Exercise: Scan the lines below and report each one containing "agent" by copying it.

Extracted information:
Start of Block

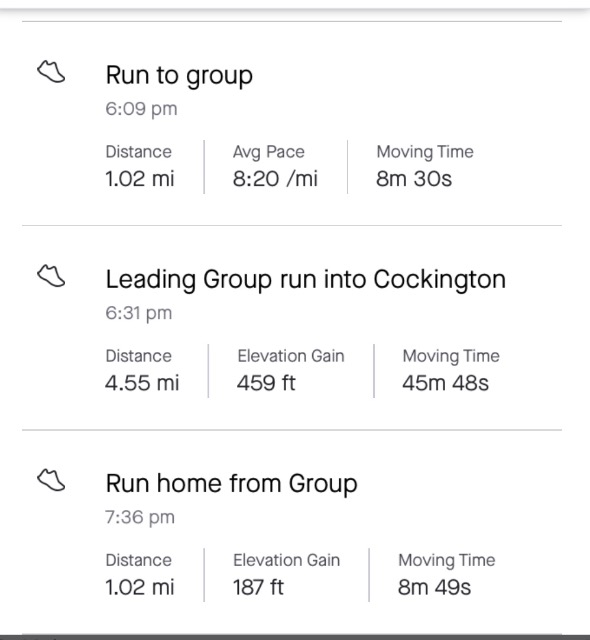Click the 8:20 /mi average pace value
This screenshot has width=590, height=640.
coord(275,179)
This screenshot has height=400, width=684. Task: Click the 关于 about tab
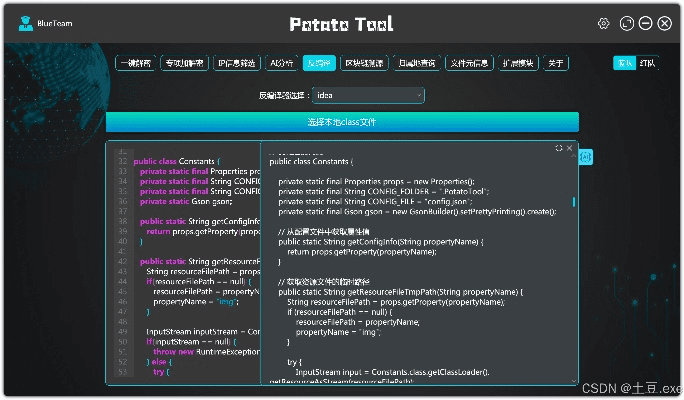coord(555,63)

End of Block
Start of Block

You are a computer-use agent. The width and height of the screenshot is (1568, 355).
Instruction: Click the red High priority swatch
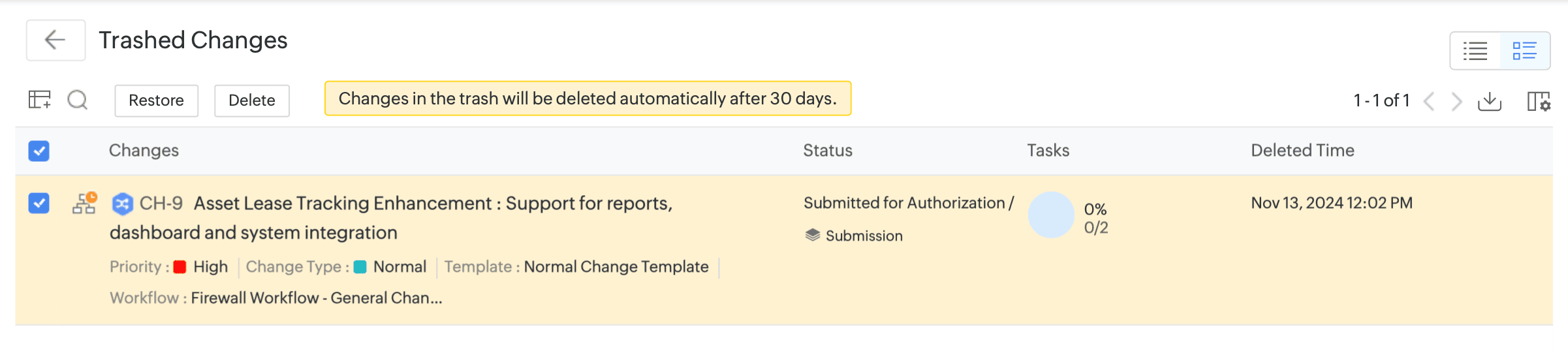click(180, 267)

End of Block
Start of Block

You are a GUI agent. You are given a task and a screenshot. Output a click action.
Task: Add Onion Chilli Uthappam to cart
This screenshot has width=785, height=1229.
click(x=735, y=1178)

End of Block

Answer section:
You are a computer-use agent. The width and height of the screenshot is (1568, 355).
You are a GUI agent. You are given a task and a screenshot. Output a click action.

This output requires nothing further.